Saved data entries

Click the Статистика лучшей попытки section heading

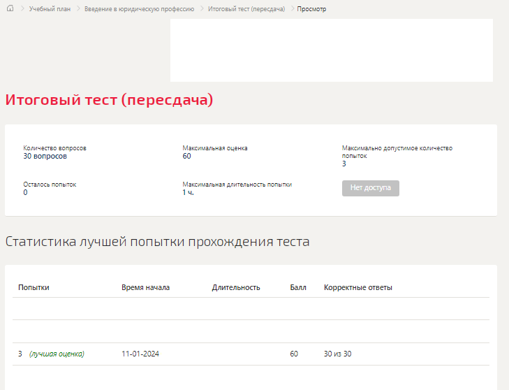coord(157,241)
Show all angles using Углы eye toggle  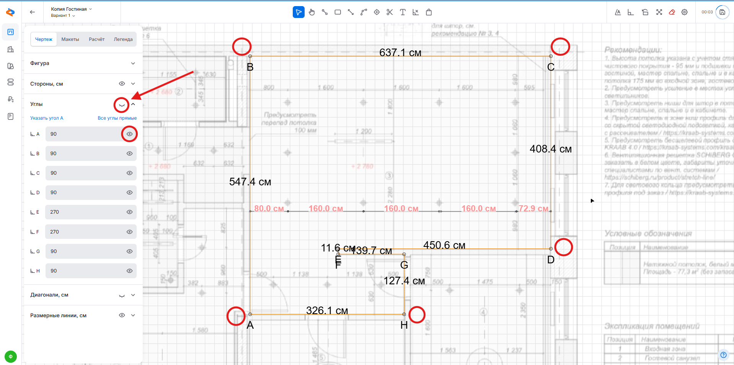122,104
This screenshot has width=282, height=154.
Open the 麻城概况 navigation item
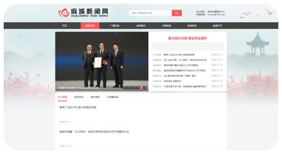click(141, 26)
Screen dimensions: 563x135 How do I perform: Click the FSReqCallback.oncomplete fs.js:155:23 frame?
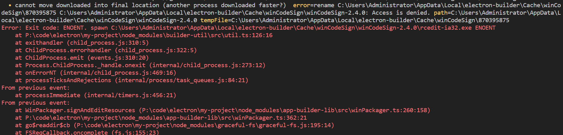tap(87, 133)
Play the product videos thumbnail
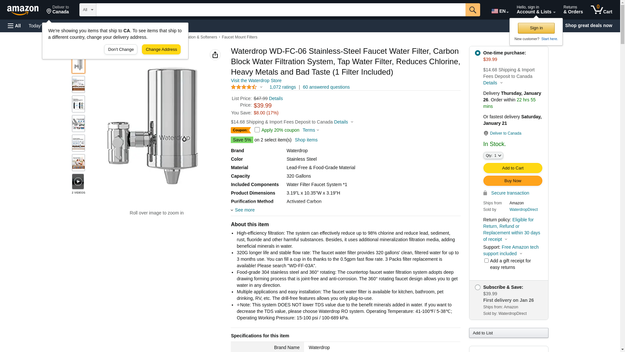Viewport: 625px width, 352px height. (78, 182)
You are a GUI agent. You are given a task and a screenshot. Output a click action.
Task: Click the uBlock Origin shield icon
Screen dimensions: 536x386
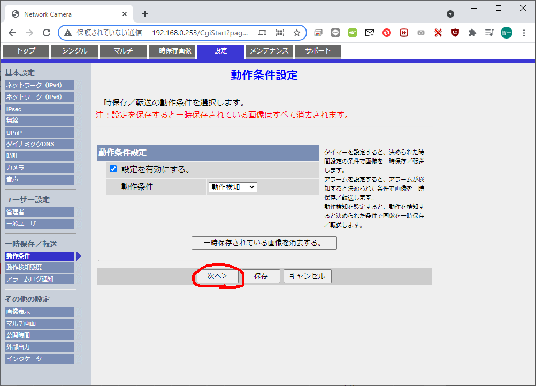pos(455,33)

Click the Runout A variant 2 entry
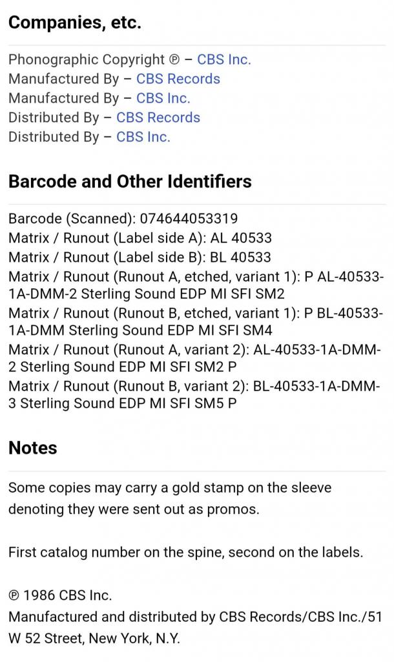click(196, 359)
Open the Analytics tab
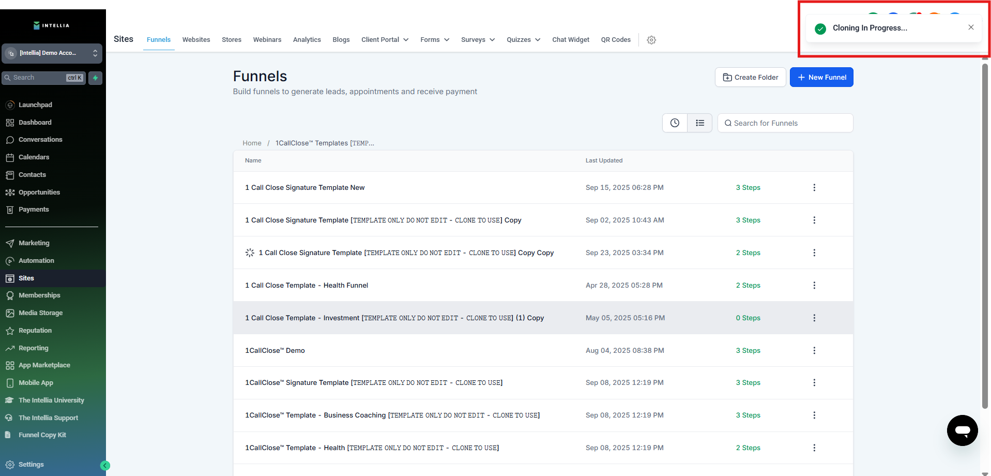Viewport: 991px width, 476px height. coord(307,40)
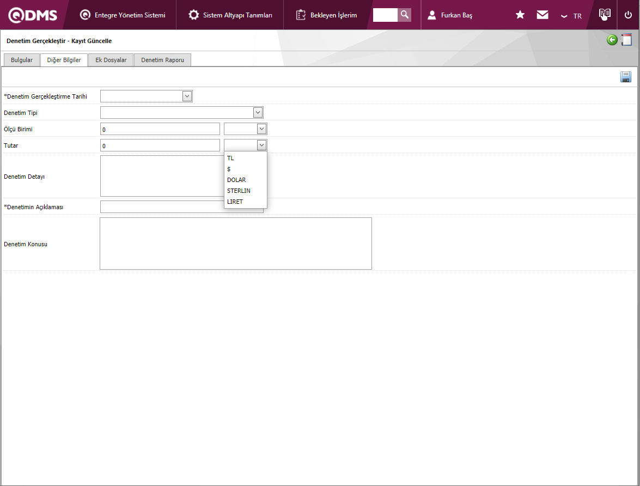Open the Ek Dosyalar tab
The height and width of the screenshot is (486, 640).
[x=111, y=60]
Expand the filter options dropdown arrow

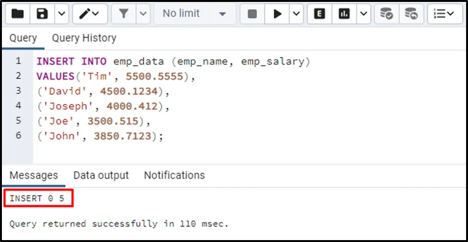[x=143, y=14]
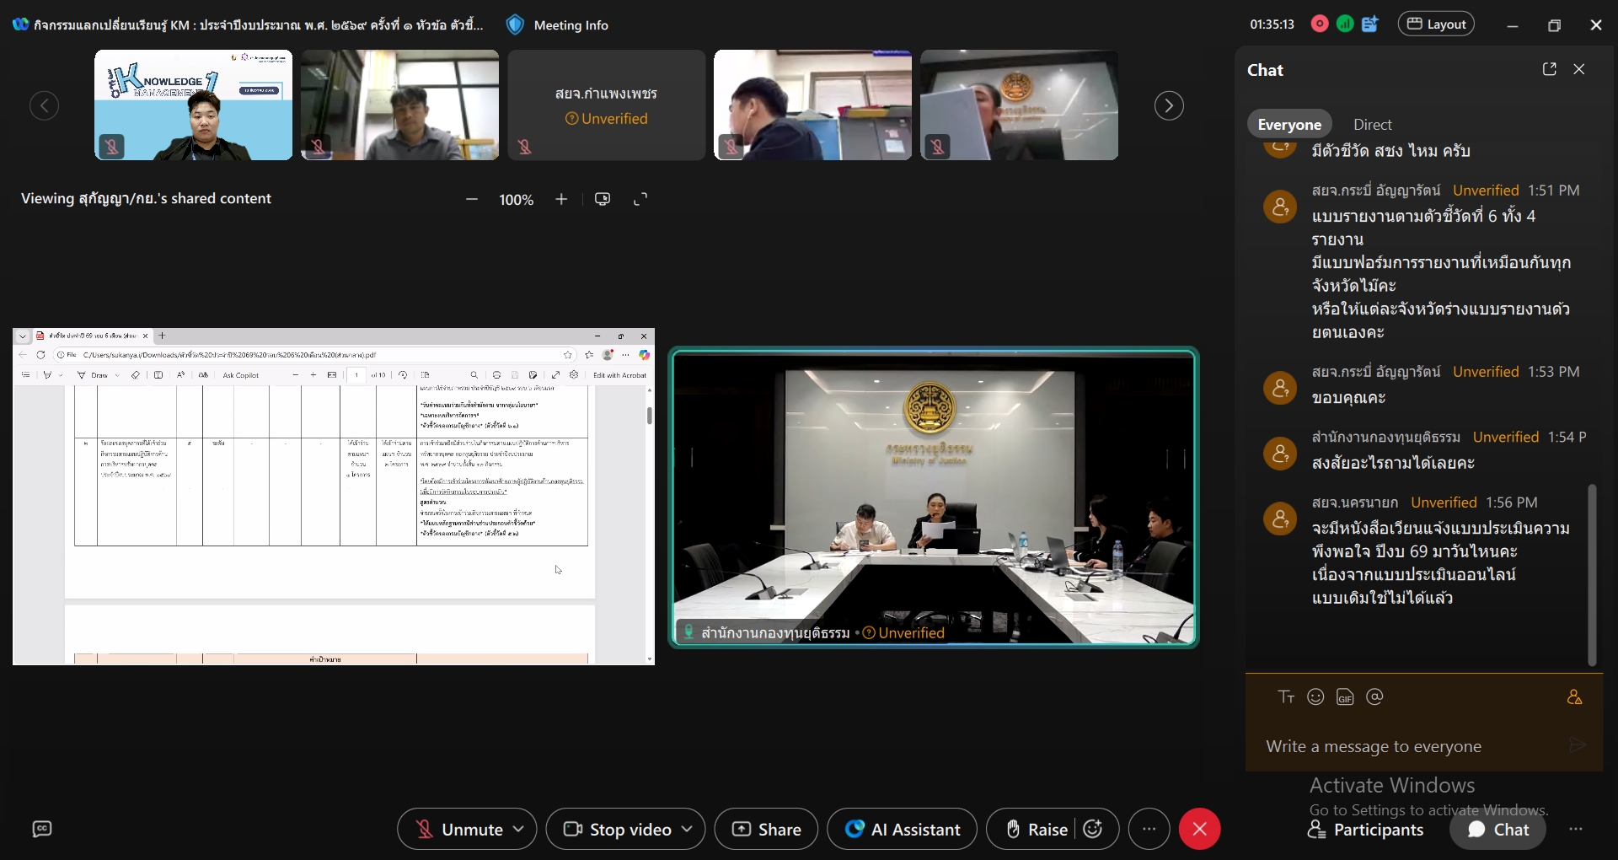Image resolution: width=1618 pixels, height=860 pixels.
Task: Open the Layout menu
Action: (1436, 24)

# PROMPT
Retype exactly, please, the span from the line holding "Click the Runout A variant 2 entry" through the closing line of the data, both ends included, without the pictures.

# ANSWER
Click the Runout A variant 2 entry
click(196, 359)
Open the Analytics tab
Viewport: 991px width, 476px height. coord(307,40)
Open the Ek Dosyalar tab
The height and width of the screenshot is (486, 640).
[x=111, y=60]
Expand the filter options dropdown arrow

[x=143, y=14]
Image resolution: width=1618 pixels, height=860 pixels.
Task: Open the Layout menu
Action: (1436, 24)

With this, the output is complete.